Dive Brief:
- BridgeBio said an experimental muscular dystrophy drug it's developing showed signs of helping patients, reporting Monday that once- or twice-daily oral doses improved mobility and biological markers of disease in a 14-patient trial. No serious side effects were reported, according to the company, and no participants stopped treatment because of side effects.
- The trial didn't compare BridgeBio's drug, called BBP-418, against a placebo, making it harder to determine how patients taking it compare to those whose disease is untreated. BridgeBio said it plans on beginning a Phase 3 clinical trial in the second half of 2022, and will soon begin discussing that study's design with the Food and Drug Administration and other regulators.
- News of trial success was welcome for BridgeBio, which suffered a major late-stage setback in December for another rare disease treatment. Since then, the California-based biotech has sold off one of its two approved drugs and signed over U.S. commercialization rights for its other one.
Dive Insight:
BridgeBio is one of about six companies aiming to treat limb-girdle muscular dystrophy, a disorder of several subtypes caused by specific genetic mutations.
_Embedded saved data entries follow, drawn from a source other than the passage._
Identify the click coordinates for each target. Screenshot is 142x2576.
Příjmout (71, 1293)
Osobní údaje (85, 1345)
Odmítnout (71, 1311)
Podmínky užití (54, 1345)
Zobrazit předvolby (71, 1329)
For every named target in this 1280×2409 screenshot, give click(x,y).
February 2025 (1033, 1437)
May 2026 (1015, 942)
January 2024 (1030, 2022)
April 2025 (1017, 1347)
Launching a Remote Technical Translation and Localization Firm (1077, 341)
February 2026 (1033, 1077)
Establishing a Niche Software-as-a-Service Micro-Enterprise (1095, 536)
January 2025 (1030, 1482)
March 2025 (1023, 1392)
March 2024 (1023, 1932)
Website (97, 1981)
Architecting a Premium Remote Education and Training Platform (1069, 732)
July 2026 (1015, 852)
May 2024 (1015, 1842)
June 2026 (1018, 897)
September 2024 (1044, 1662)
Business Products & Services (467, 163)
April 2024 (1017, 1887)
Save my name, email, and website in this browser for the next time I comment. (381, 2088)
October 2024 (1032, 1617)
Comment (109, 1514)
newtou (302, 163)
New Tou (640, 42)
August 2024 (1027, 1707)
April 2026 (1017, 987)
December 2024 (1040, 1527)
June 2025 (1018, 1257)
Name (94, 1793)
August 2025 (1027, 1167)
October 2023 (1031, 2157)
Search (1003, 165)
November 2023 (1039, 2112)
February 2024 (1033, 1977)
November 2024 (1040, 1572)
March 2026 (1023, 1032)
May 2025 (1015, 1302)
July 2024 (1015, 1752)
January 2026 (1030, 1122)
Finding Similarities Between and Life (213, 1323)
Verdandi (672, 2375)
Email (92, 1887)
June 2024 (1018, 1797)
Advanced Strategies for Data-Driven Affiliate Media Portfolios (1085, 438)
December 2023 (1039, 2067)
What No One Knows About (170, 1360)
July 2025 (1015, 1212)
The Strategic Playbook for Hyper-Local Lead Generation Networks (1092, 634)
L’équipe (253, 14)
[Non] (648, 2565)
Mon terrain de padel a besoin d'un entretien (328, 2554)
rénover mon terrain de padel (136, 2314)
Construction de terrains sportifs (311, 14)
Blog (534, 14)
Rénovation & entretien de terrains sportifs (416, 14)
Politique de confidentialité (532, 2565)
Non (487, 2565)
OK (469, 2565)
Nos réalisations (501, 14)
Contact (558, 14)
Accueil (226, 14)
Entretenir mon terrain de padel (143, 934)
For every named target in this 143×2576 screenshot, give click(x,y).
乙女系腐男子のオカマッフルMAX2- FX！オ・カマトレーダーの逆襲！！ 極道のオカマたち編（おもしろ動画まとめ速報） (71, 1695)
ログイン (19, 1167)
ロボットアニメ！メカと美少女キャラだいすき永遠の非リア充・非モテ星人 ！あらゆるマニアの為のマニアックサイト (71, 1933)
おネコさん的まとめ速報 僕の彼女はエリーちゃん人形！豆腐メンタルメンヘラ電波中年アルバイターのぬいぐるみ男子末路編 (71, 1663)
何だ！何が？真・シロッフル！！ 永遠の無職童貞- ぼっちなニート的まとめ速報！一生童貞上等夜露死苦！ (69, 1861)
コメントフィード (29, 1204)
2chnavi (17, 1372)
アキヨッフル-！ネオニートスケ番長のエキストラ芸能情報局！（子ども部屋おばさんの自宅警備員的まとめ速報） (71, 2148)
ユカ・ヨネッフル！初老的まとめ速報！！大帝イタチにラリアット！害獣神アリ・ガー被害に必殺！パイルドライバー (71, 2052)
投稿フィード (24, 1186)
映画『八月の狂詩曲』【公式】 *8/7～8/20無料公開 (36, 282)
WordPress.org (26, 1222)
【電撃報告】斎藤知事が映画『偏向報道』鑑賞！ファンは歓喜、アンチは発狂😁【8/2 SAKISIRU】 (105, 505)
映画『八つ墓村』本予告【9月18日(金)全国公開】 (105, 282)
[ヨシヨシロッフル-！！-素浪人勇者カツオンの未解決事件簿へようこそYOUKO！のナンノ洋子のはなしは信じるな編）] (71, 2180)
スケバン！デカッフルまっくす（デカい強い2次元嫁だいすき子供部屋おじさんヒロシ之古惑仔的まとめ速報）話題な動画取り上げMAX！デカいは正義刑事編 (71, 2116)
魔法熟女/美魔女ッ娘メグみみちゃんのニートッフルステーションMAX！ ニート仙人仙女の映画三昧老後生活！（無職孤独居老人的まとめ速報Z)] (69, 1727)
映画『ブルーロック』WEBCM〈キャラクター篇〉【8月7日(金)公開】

BBP-418 treats a type called 2i that results from a mutation in a gene called FKRP and affects a protein essential for stabilizing muscle cells. Around 7,000 people in the U.S. and European Union are thought to have the condition.
In the Phase 2 trial, treatment with BridgeBio's drug led to slight improvements on a commonly used measure of mobility known as the 10-meter walk test. Participants were able to complete the test by 3% faster after 90 days and, among those who were in the first two dose groups, by 4% after 180 days. Over the six months leading up to enrollment, the walking speed of those same participants had declined.
Trial investigators also found that study enrollees had, on average, a 43% increase in the healthy version of the protein affected by the FKRP mutation, as well as decreased levels of creatine kinase, an enzyme that's associated with muscle breakdown.
The preliminary study data were included in a poster presented at the Muscular Dystrophy Association meeting in Nasvhille.
In addition to the efficacy data, BridgeBio also outlined safety results for its drug. The company said that, among healthy volunteers, BBP-418 was well tolerated at doses higher than the the planned therapeutic dose. Researchers also didn't find any side effects that would require them to lower dose.
BBP-418 wouldn't compete directly with a gene therapy being developed by Sarepta Therapeutics, which already reported data following two years of treatment, nor any of that company's other gene therapies for limb-girdle muscular dystrophy.
BridgeBio's shares rose about 2% in morning trading Monday. However, the company is far from regaining losses after negative data in December for its rare heart disease drug acoramidis, which spurred a 72% one-day plunge in its stock price.